Ranked alongside the Hacienda and Twisted Wheel, Sankeys Soap was one of the most celebrated underground institutions in Manchester. In June of this year, the great venue at Jersey Street’s Beehive Mill closed, this time to be refitted, repackaged and renamed as simply Sankeys. The changes to the venue have been legion, and involve the designs, interior layout, financial structure and operation of the venue. Ideas for the project have been at the back of owner David Vincent’s mind for about a year now, he says, but they were explored with greater urgency following the departure of partner Sacha Lord Marchionne in January. Since 2000 the pair had carried out the often grimey task of opening up the club at the weekends for two nights of essential underground music, and creating the venue’s new future has involved saying goodbye to an incredible past.

 

Whether it was original, seminal electro/tech house shindig Bugged Out! or more recently Tribal Sessions and the Red Light, the selection of guests that have played at the place is unrivalled. Derrick Carter, Masters At Work, Danny Tenaglia, Carl Cox and Dave Clarke have rubbed shoulders with Squarepusher, The Chemical Brothers and even Bjork. The venue had built a reputation for breaking new music, and for a long time Sankeys Soap was a barometer of the future health of house.

 

David is enthusiastic about deconstructing this great club and recreating it according to his vision - and there is no nostalgia for the bygone era. Talking to NIGHT during the construction stage of the new venue, Vincent says decisively: “I don’t want to talk about the past, I want to create a venue that I feel comfortable in again.”

 

The founding idea behind the new Sankey’s is to push the music deeper underground whilst attracting promoters to expand the number of nights from two to five. The music policy will showcase cutting edge DJs handpicked by Sankeys resident and musical director Greg Vickers. The money that was spent on the DJs has been put back into creating a sexier venue, as David explains.

 

“We’re taking it back to the way that Sankeys Soap was right at the beginning, with proper underground music that rather than those top name DJs. It became a dirty underground club that booked superstar DJs. The new Sankeys has a clean futuristic dynamic and the music policy is changing. We believe so much in the product that people will come in here and they won’t give a fuck who is playing but know the music will be great. And that the venue will look the bollocks.

 

“Why pay a few hundred thousand on superstar DJs? Some of the best new music is coming from underneath, and we know how to find it. So we put that money back in the quality of the club. You have a big name DJ to bring the people in but if the club isn’t up to it then you won’t get the repeat business.
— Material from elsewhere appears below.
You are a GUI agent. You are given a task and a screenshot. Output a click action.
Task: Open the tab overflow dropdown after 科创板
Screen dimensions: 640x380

The experience is going to be a lot more about the venue rather than the DJs. We played the best of underground, but with no musical consistency or sense of ourselves. So we’d have the Plumps one week, Sasha the next, Jeff Mills after that. We weren’t getting regular crowds, just that kind of one-off crowds you see at gigs. So initially we’re going for a new sound, and through the design we’re trying to make the club reflect the sound.”

 

To do this, Dave bought in Clive Powell and Ian Hewitt from Retail Theatre Ltd to create a beautiful new venue, including a unique lighting concept, that would attract outside interest and iron out some lingering structural problems of Sankeys Soap. Dave and Clive carried out a whistle stop tour of their favourite clubs, taking cues from The Cross, Fabric, The End, Ibiza’s DC10 and a host of New York clubs - and elements of these are evoked throughout the new look Sankey’s. The structural changes were the first to be decided, and were carried out with precision timing by Clarke Gough Joinery Ltd - the venue was up and running with a week to spare. The company completely sound proofed the venue, whilst the old entrance, with its stiletto-snagging cobbles and outdoor cloakroom, has been moved from Jersey Street to Radium Street on the opposite side of the building. The DJ booth has been moved from the far end and given a prominent position over the dance floor. A brand new bar has been installed near what is now the entrance, kitted out in raunchy fetish colours.

 

“The weirdest thing has been moving the DJ booth to where everyone can see it,” says David. “And getting rid of that L-shaped design that the old club was famous for. It got rid of the dark corners and sound problems too, so no one can misbehave, which has reassured the local council, local developers and the police.”

 

The main room has been given a new lighting concept by Retail Theatre in conjunction with lighting engineer Andy Akka, who has had a prolific history of creating lighting concepts for independent Manchester venues, including One Central Street and Chorlton’s Chroma restaurant. The concept is unprecedented - there are no parcans or moving heads, just a grid of RGB LED strips that lines the ceiling and walls of the main room. Dubbed ‘the cage’ by David, the installation frames the entire space in a literal cage of colour changing strips. At the DJ box LED fixtures have been stacked to resemble a digital EQ, with the light programmed to bounce up and down in time with the music. In the upstairs room, the same fixtures have been used to slowly alternate the mood of the room, projecting the whole spectrum on to the room’s white-washed walls over the course of a club night. Akka has a knack for the psychological. The downstairs ‘cage’ design causes the venue to feel larger than it is, whilst the upstairs fixtures can be programmed to change at an imperceptible rate, causing the punter to ‘suddenly’ notice that the venue has changed colour.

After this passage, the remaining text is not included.